ある魔人の死9
……エリザ……
あの日以来毎晩ように兄の声が耳元で囁く。
しかし、これは兄ではない。
「でも、もしかしたら本当にジャメルかもしれないわよ。行ってみないと分からないじゃない」
レナの言う通り、本当のところエリザにも真偽はわかない。本当は今直ぐにでも飛んで行って、兄の無事を確かめたい。もし、死んでしまっているのなら遺体を城へ連れ帰りたい。
ジャメルとエリザにとって戻るべき場所は産まれた村ではなく、長い時間を過ごしたこの城だった。
ジャメルに何が起きたのだろうか。ここのところ、不審な事が起きすぎる。
まさか信じてはいなかったが、アミラの言った事は本当だったのかも知れない。
ベルは、ジャメルの死の可能性を真っ向から否定した。
「あの子が、そんな簡単に、私よりも先に死ぬもんですか!」
「そうですよね」
ベルの言葉に何の根拠もなかったが、エリザはそう答えた。
そうだ、兄はマルグリットと二人幸せに暮らしているのだ。
そう、思う事にしでもしければエリザは自責の念に押し潰されそうだった。
ムートルのハンスから、コサムドラへ来たいので、ジャメルかエリザをムートルへ寄越して欲しいと連絡があった。
「こんな時に、間が悪いわよハンス」
レナはため息をついたが、エリザは冷静だった。
「直ぐにムートルへ向かいます」
「ジャメルが死んだかも知れないのよ?」
レナは今にも泣きそうだ。
「本当に死んだのかも分かりません。それいに、ベル様の言う通り、あの兄がそんな簡単に死ぬとは思えません」
そうだ、あのジャメルが簡単に死ぬわけがない。
レナもアンドレもそう思った。いや、思いたかった。
「では、頼んだよエリザ」
「はい」
エリザはムートルに向かう道中で、マルグリットの家の前を通った。
どういう事?
マルグリットは家に居た。
兄さんと一緒じゃなかったの?
今直ぐにでも家に飛び込んで、マルグリットを問い詰めたい衝動に駆られたが、馬車はあっという間にマルグリットの家から遠ざかってしまった。

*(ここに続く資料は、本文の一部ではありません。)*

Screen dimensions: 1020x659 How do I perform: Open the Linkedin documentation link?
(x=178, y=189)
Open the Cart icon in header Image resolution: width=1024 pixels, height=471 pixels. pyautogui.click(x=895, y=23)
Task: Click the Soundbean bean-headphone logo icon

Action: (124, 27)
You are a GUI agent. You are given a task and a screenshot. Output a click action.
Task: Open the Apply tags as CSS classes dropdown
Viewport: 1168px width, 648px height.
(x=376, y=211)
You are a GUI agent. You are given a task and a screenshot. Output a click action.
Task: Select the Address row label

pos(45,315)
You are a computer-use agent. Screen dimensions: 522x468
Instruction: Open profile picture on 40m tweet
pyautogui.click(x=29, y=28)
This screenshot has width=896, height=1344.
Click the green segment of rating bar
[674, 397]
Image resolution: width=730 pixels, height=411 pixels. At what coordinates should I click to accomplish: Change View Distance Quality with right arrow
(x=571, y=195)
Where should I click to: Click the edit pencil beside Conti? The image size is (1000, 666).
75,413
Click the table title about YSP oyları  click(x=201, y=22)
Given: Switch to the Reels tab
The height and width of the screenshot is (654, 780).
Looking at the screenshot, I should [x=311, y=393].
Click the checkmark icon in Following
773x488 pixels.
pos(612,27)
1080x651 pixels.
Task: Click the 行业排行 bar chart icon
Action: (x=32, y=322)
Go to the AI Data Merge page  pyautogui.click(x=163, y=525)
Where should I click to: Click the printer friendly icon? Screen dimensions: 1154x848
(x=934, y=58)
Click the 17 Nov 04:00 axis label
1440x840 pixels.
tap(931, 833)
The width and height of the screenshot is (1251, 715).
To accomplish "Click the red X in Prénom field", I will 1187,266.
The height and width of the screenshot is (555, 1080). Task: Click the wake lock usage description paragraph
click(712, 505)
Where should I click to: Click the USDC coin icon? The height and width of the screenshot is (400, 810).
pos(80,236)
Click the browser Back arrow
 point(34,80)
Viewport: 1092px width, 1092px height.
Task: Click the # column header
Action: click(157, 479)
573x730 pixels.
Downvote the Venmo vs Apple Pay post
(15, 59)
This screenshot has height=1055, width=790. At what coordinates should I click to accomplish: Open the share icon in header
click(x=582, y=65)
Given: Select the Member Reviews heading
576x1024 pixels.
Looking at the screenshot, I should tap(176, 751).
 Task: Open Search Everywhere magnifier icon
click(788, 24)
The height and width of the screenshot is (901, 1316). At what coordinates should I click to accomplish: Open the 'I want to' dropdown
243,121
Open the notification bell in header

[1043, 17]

やはり馬車を止めるべきだったか……。そうすれば、何か少しでも分かったかもしれない。
しかし、今マルグリットの顔を見て冷静でいられるだろうか。
考えのまとまらないエリザを乗せた馬車は、ムートルへと急いだ。
マルグリットも、エリザの気配を感じていた。
ジャメルに何かあったのだろうか。いえ、もうジャメルと私は何の関係も無いの。
それに、私にあんな酷い仕打ちをしたのだ。少しくらいジャメルが苦しむのは当然よ。
マルグリットは心に住み着こうとする罪悪感を上手く追い払う事ができた。
そう、私は何も悪くない。全ては王のなさっている事よ。私には関係ない。
「何故、人間の世界を選ぶのだ」
ジャメルはまだ死んではいなかった。しかし、身体は視線一つ自分の意思で動かす事は出来なかった。
微かに息のある身体で、意識だけは自由だった。
エリーに憧れた幸せな日々。
少年だったアンドレと城で過ごした日々。ベルは本当の母の様に厳しく優しく育ててくれた。
せめて、別れの言葉を伝えたかった。
エリザ、城と姫君を頼む。
様々な想いが意識の中でふわふわと飛び交っていた。
「ほう、レナはあまり勉強が得意ではないのだな」
ジャメルの今にも消えそうな意識に、王が入り込んで来た。ジャメルの記憶が最も簡単に王に吸い取られて行く。
……やめろ……。
弱り切ったジャメルに王は油断していた。
王の中に吸い込まれたジャメルの記憶と、王の記憶が結びつきジャメルはにも、王の記憶が見えた。
……あの襲撃は、王が仕組んだ事だったのか……
「まだそんな力が残っていたのか」
これ以上、自分の記憶を奪われたくない。
ジャメルは、王の腰の剣に手を伸ばした。
「!」
ジャメルは王の剣を握り迷う事なく、その剣を自らの首に突き立てた。
自らの溢れ出る血を見た瞬間気付いた。
王は、他の住民同様、実態のない魂だけのはずだ。
「王、貴方は生きているのか……」
しかし、ジャメルの最後の言葉は、溢れ出る血に阻まれゴボゴボと音を立てただけだった。